L’entrepreneur et philosophe Drieu Godefridi, partisan du président américain (et ancien candidat N-VA), se lance : « Demain, Donald Trump sera prix Nobel de la paix. S’il ne l’est pas, après avoir mis fin à une demi-douzaine de conflits et de guerres dans le monde, le prix Nobel de la paix cesse d’avoir la moindre signification. Quelle ironie ! Tandis que les “élites” européennes, occupées à détruire l’Europe (Green Deal), le taxaient de fasciste, de nouvel Hitler, Trump s’avère l’ultime pacificateur du XXIᵉ siècle. »

C’est dire combien le discours MAGA consistera, le cas échéant, à faire tomber une institution de plus.

« Donald Trump n’est pas ma tasse de thé, mais il mérite le prix Nobel de la paix », estime lui aussi Robert Ménard, maire divers droite de Béziers et ancien secrétaire général de Reporters sans frontières, aujourd’hui soutenu par le RN.

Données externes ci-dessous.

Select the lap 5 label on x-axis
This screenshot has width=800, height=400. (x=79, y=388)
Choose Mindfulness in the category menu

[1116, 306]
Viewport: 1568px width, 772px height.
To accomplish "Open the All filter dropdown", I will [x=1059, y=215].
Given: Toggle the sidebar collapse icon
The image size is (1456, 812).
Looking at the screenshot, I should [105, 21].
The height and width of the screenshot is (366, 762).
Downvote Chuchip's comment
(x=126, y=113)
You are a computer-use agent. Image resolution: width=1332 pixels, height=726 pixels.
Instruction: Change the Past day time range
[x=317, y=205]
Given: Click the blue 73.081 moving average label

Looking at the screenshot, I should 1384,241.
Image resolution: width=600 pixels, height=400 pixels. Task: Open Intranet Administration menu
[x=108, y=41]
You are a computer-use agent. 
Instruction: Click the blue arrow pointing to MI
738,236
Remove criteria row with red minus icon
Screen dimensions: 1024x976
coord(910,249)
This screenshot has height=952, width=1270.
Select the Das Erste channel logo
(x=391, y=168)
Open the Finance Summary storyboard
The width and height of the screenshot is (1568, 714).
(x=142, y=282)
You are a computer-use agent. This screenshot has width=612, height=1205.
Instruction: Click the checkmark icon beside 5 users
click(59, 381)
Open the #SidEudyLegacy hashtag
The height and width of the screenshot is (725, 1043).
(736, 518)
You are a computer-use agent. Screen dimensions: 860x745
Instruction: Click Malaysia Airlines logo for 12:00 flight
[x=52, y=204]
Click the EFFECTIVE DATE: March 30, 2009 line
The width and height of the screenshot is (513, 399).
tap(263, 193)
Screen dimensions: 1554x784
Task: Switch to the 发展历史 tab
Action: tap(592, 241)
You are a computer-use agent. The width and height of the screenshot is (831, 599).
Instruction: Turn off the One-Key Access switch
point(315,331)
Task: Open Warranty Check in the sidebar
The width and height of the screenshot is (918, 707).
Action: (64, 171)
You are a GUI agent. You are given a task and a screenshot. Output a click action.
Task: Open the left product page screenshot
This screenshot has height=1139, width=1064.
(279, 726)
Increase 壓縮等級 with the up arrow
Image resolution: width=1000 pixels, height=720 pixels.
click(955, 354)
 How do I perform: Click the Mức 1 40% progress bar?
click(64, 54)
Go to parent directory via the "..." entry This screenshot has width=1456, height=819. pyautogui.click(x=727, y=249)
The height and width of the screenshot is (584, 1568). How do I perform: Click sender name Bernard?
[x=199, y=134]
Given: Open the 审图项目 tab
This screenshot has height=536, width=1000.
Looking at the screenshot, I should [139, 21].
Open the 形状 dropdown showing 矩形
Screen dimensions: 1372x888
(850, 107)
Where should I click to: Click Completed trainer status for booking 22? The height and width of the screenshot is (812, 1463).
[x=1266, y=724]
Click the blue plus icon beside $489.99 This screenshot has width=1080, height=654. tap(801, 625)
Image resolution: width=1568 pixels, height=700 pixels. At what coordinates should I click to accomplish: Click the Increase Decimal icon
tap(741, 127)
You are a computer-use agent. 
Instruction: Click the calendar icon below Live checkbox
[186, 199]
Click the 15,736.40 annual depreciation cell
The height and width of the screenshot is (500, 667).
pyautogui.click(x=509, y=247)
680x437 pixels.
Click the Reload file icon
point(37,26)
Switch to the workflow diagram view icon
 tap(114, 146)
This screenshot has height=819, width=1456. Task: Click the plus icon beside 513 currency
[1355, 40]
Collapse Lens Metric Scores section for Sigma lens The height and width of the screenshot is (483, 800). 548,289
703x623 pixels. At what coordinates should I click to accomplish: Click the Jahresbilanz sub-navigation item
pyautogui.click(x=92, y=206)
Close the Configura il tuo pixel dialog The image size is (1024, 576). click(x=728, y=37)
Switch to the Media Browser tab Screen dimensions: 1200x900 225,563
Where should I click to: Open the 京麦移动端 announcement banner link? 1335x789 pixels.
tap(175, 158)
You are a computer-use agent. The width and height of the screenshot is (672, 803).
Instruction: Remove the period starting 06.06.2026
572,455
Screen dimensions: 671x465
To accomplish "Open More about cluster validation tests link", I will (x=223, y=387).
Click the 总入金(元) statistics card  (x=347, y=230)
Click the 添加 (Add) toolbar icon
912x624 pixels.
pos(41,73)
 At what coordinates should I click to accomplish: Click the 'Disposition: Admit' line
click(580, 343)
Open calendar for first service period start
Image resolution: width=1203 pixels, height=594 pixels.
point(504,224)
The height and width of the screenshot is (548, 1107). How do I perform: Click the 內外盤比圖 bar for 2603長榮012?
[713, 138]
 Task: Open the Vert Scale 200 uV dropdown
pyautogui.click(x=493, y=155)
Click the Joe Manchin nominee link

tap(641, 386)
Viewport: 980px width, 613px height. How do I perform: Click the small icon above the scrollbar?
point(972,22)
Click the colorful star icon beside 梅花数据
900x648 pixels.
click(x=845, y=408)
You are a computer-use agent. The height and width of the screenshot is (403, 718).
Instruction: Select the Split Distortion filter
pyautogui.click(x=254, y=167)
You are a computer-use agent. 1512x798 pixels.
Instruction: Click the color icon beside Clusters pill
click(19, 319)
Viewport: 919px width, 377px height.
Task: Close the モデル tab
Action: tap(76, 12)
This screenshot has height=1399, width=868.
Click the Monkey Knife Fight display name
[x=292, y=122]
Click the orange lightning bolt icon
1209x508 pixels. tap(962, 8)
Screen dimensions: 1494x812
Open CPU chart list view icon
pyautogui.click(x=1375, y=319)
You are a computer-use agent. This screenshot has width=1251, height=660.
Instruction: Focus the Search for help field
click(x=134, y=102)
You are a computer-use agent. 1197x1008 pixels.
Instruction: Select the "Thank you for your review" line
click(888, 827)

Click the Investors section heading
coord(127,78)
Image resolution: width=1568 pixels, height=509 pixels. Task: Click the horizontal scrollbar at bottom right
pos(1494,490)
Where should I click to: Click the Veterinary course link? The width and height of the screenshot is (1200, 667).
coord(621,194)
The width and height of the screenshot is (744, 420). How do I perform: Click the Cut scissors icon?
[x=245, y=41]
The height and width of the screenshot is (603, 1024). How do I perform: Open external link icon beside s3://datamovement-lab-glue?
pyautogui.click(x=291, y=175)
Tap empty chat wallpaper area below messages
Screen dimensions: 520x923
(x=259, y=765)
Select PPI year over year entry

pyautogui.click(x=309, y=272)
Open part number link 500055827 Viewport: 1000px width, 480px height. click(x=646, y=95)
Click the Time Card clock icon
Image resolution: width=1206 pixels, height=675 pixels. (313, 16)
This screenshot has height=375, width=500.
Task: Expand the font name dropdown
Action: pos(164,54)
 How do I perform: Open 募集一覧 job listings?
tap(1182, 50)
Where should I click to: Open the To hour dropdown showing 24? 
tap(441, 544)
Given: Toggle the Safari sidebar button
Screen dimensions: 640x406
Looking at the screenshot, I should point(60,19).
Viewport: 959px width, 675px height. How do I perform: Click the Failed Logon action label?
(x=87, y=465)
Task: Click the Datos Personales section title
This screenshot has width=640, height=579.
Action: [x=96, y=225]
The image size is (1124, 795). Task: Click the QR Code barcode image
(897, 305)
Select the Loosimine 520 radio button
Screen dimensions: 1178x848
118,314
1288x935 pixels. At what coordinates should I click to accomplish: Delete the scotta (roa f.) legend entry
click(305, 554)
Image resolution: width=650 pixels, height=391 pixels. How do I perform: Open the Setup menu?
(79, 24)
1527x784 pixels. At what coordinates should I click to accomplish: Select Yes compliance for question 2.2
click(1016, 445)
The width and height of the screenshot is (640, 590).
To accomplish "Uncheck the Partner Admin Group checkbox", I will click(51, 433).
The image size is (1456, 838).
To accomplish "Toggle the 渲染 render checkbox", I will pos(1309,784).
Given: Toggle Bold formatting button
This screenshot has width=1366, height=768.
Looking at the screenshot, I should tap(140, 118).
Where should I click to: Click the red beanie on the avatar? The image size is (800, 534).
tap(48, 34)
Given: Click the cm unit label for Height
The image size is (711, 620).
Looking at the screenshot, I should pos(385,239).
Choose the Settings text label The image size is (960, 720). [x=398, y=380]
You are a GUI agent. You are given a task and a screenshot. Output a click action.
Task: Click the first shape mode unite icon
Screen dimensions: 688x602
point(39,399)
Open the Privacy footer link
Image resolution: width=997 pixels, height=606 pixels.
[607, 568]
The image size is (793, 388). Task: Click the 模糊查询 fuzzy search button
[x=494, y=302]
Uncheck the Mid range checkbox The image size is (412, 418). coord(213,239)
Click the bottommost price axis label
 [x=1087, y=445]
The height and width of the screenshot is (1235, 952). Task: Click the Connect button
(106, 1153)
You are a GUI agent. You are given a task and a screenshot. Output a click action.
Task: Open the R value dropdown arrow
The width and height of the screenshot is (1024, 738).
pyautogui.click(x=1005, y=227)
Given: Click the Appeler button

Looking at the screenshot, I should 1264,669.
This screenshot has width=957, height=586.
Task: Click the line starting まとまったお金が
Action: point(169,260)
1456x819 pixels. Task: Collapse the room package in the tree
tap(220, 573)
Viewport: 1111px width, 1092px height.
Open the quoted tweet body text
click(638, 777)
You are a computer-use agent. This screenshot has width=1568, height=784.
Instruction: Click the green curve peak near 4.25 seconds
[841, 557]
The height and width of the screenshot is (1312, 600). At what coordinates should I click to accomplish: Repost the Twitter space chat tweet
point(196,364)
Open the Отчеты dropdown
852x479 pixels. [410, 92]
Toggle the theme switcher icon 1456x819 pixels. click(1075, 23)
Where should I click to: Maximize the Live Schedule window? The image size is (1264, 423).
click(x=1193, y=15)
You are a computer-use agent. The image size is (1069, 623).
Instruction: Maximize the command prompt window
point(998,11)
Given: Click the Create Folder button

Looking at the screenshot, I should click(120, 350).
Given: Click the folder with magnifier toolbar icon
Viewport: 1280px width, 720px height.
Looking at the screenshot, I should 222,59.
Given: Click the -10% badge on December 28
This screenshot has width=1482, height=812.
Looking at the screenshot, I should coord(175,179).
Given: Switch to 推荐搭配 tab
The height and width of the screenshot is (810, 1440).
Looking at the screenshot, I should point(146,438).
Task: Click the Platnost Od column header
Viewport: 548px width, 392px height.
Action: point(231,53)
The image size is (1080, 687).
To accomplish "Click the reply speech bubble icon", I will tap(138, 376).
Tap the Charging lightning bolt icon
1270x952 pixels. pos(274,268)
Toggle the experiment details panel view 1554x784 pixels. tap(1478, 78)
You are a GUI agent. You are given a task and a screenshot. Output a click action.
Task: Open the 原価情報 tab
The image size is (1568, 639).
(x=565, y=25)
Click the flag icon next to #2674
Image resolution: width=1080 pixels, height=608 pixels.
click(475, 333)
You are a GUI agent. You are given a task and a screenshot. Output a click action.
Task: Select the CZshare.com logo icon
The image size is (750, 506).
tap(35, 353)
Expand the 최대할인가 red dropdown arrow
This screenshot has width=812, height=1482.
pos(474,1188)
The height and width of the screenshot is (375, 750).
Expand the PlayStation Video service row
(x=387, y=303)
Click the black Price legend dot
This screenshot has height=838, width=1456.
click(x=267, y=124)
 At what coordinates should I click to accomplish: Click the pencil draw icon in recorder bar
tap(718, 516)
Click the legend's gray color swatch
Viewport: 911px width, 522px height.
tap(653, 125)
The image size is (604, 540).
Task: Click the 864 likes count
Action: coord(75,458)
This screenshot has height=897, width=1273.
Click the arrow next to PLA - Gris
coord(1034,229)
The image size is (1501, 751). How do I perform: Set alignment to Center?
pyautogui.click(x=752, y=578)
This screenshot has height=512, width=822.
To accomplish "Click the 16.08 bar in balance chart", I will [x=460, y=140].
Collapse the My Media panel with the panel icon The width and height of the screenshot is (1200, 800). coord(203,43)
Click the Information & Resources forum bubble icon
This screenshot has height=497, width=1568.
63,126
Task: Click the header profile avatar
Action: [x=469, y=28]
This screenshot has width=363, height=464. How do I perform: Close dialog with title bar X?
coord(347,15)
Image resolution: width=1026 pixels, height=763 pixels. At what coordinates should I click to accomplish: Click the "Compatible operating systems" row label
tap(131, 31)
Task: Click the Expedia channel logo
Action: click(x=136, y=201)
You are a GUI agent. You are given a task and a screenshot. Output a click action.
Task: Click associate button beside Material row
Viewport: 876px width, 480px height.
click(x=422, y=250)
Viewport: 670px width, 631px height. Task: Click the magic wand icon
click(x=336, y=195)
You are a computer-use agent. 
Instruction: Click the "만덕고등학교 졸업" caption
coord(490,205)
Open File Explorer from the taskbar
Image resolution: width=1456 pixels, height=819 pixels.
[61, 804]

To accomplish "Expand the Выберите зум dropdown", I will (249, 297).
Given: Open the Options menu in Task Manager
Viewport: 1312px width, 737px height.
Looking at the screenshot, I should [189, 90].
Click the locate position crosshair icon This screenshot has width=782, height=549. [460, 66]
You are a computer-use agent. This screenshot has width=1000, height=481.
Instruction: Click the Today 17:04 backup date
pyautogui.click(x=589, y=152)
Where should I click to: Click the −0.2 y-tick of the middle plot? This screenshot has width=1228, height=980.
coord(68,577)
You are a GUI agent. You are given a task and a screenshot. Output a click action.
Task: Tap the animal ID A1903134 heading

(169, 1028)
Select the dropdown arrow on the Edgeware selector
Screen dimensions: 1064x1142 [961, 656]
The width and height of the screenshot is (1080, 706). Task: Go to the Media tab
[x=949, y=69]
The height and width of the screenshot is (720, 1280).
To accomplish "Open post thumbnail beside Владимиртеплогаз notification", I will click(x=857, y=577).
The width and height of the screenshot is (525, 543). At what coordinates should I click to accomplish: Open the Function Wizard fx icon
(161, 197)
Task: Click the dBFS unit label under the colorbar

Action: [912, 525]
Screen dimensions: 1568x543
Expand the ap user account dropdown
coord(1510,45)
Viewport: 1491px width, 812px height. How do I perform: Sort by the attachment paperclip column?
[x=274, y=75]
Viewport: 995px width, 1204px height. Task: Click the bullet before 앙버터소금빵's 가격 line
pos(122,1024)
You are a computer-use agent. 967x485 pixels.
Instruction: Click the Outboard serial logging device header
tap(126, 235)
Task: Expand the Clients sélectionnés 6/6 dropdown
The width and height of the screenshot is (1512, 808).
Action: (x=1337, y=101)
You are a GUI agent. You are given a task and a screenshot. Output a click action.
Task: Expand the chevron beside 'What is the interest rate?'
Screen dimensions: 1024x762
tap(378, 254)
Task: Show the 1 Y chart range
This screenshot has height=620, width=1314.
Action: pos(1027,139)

« Trump n’aura pas le prix Nobel de la paix demain (ou alors je ne comprends plus rien à la manière dont le Comité Nobel norvégien fonctionne), estime le professeur de géopolitique Bruno Tertrais (Fondation pour la recherche stratégique). Mais il est tout de même troublant de constater qu’il a poussé tout le monde à un accord de cessez-le-feu avant vendredi. »

Bruno Tertrais relaie une plongée récente dans les coulisses du Nobel de la paix et cite son vice-président, forcément discret sur le processus en cours :
« Nous ne cherchons pas des saints, assume Asle Toje. Nous évaluons des actions dans leur factualité et nous avons une fenêtre temporelle assez précise pour cela : l’année écoulée. Alors peut-être que les gens attendent du prix Nobel un effet qu’il ne peut produire. »
Trump répond-il à ces critères ?

L’ancien Premier ministre français Jean-Pierre Raffarin salue l’action de Donald Trump au Proche-Orient, du moins dans un second temps. « Il avait très mal commencé — je pense à la bande de Gaza —, dit-il. Mais aujourd’hui, on est obligé de saluer cette initiative. » Mérite-t-il pour autant ce prix Nobel ? « Absolument pas. Le prix Nobel nécessite une vision humaniste qui n’est pas celle de la radicalité telle que la développe Trump. »

« Au fond, Donald Trump est un spécialiste du marketing, et le prix Nobel de la paix n’est qu’une campagne publicitaire de plus », commente Ryan Skinnell, spécialiste en communication politique, interrogé par le correspondant du Soir aux États-Unis.

Une campagne marketing, suivie souvent d’une grande capacité à décrédibiliser les institutions qui lui résistent ?

Et vous, qu’en pensez-vous ? Rendez-vous ce vendredi 10 octobre.